I think it’s great that we’re putting more money and supports into the community, and I think it’s awesome that we want to send people home first. My ward has always had the philosophy that home is best, and we need to respect the patient’s wish to live at home, even if it is at risk. However, we have a multi-disciplinary care team for a reason, and it’s not to sit with our thumbs up our asses.  If our entire team assesses and feels that this patient cannot live at home, even at risk, perhaps you should listen to them. We know what the community supports are, and we know what our patient needs.  To stand there and say that we have (HAVE) to send the patient home with the max supports “just to see” is insulting. You are implying that we are not doing our assessments properly.  You are implying that we, their health care providers, do not know our patient as well as you do. You, some figurehead that came to one meeting, think you know the patient better.  And our hands are tied, because we have no choice, we must send every patient home first. Full Stop.  We have to let them fail at home first, and then come back to us in much worse condition. This is what healthcare is now, black and white, no grey areas for people to be in.

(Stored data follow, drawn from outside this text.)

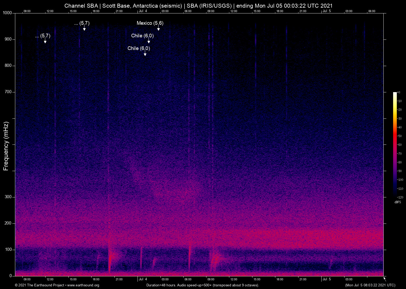Click the leftmost ... (5.7) event label
This screenshot has height=289, width=406.
43,36
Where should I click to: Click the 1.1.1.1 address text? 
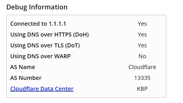(57, 24)
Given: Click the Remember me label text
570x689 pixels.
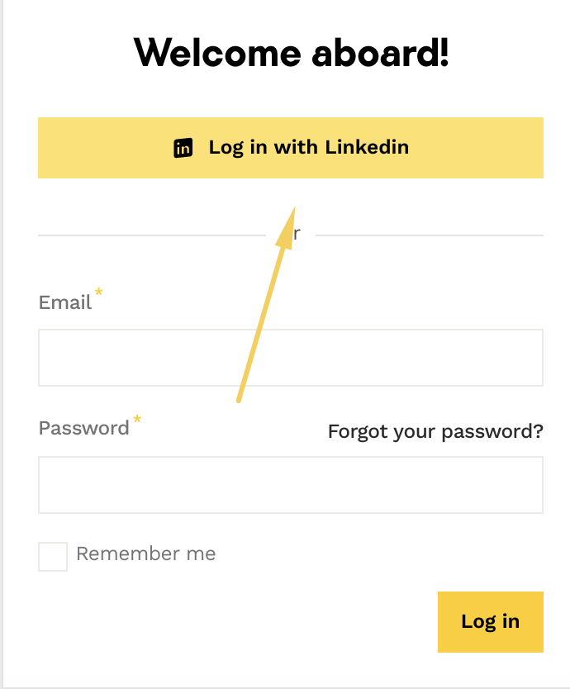Looking at the screenshot, I should tap(145, 554).
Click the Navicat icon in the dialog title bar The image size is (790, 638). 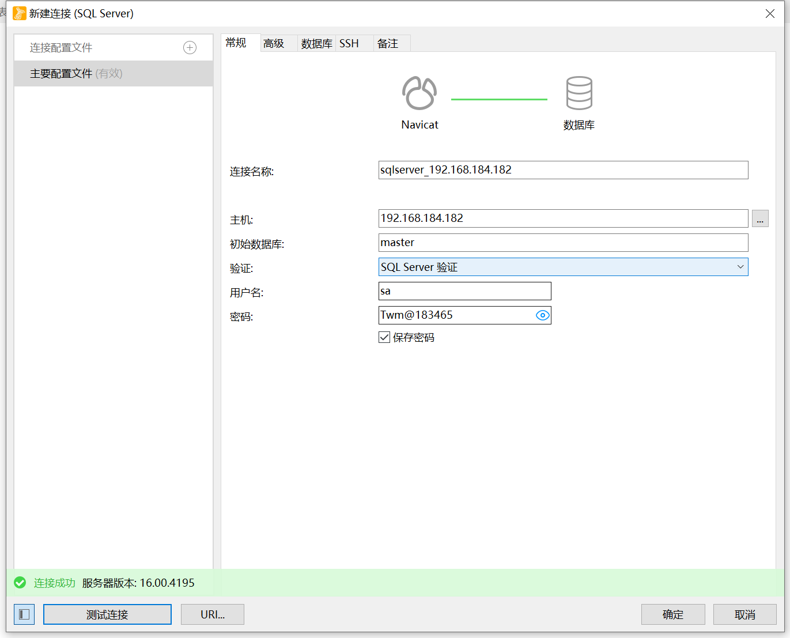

And then when they get re-admitted, we have to look at we what WE did wrong. How we failed. Perhaps it's not us, perhaps it's a system failure? Maybe there's a problem with the community?  Maybe you should have listened to us and not sent the patient home in the first place. 
They keep touting the successes of their program, despite the fact it hasn't even been around long enough to get significant data. And, as my stats teacher would say "Correlation does not equal causation."  You can make anything correlate in your favour. 

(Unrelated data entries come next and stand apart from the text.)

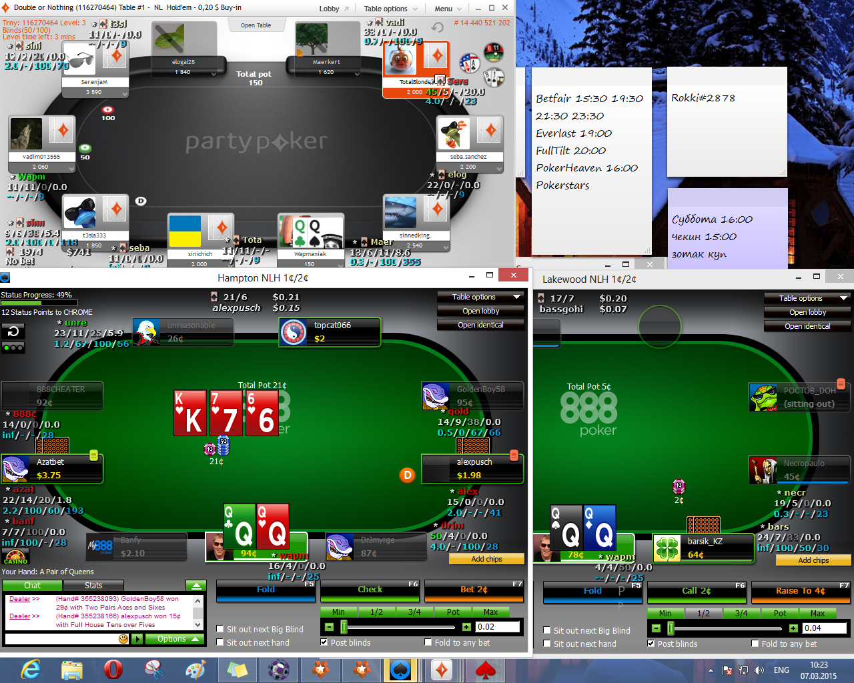Click the refresh icon under Status Points
The height and width of the screenshot is (683, 854).
pyautogui.click(x=13, y=331)
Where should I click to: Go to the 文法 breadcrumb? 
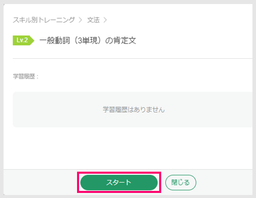(x=93, y=20)

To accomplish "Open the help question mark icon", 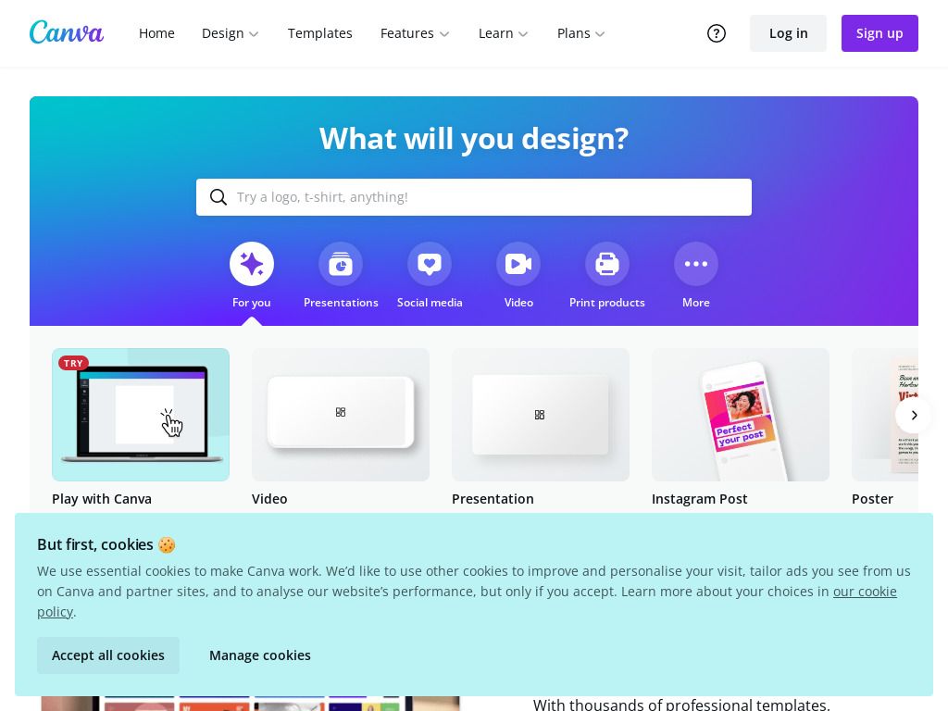I will pyautogui.click(x=717, y=33).
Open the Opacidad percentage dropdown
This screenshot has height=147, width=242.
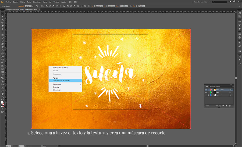(33, 6)
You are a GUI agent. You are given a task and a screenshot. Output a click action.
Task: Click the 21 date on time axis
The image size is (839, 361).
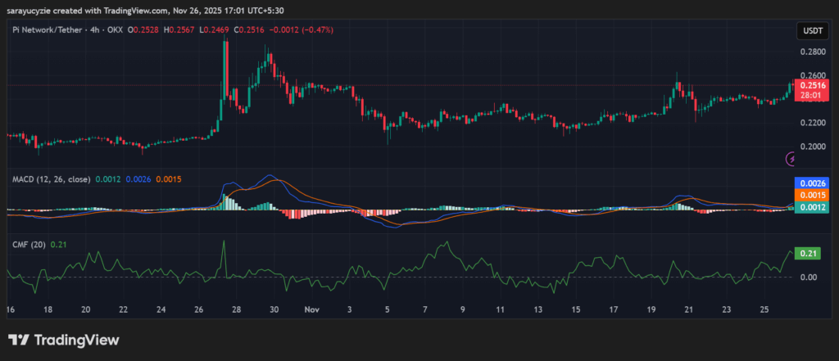click(x=689, y=310)
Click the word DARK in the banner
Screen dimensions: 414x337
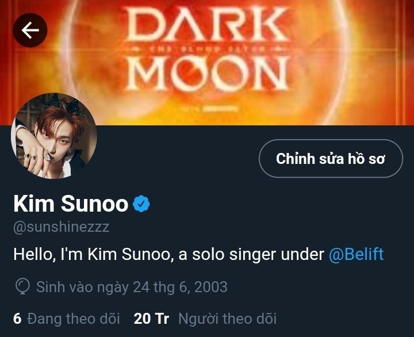pyautogui.click(x=206, y=24)
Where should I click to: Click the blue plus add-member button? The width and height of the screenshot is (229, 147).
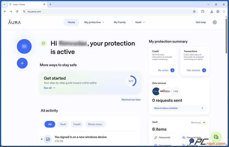(x=22, y=63)
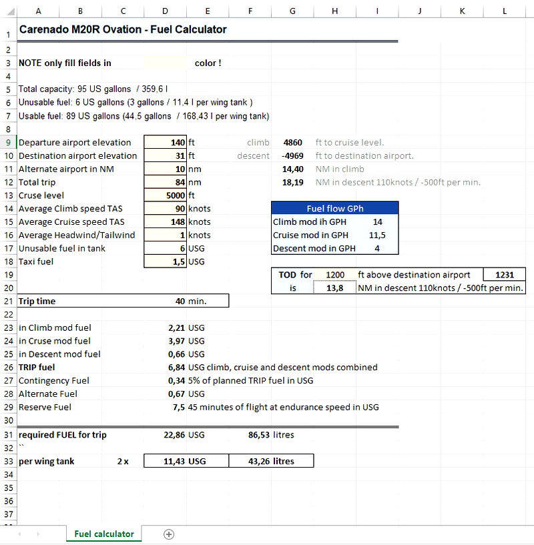The height and width of the screenshot is (545, 534).
Task: Click the left sheet scroll arrow
Action: pyautogui.click(x=18, y=534)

But, as people keep reminding me, healthcare is a business. f it is a business, this is a terrible way to run it. No other business would send something out knowing it would fail. Cities don’t build bridges know that they are going to collapse, just so they can build the right one next time. Companies don’t send out parts that they know are going to fail, only to re-do it right the next time.  Its insanity, it makes no sense and it ends up costing millions of dollars. Although I accept that healthcare is a business, I will not accept putting my patients at risk. I will always stand up for my patients, no matter how many people I am standing against.